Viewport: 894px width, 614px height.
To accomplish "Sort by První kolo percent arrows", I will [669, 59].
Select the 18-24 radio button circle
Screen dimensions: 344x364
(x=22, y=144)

* **Task directions**
Write all the entries out again exactly as they are.

* **Output of the exercise**
Viewport: 894px width, 614px height.
To accomplish "Sort by První kolo percent arrows", I will [669, 59].
Select the 18-24 radio button circle
Screen dimensions: 344x364
(x=22, y=144)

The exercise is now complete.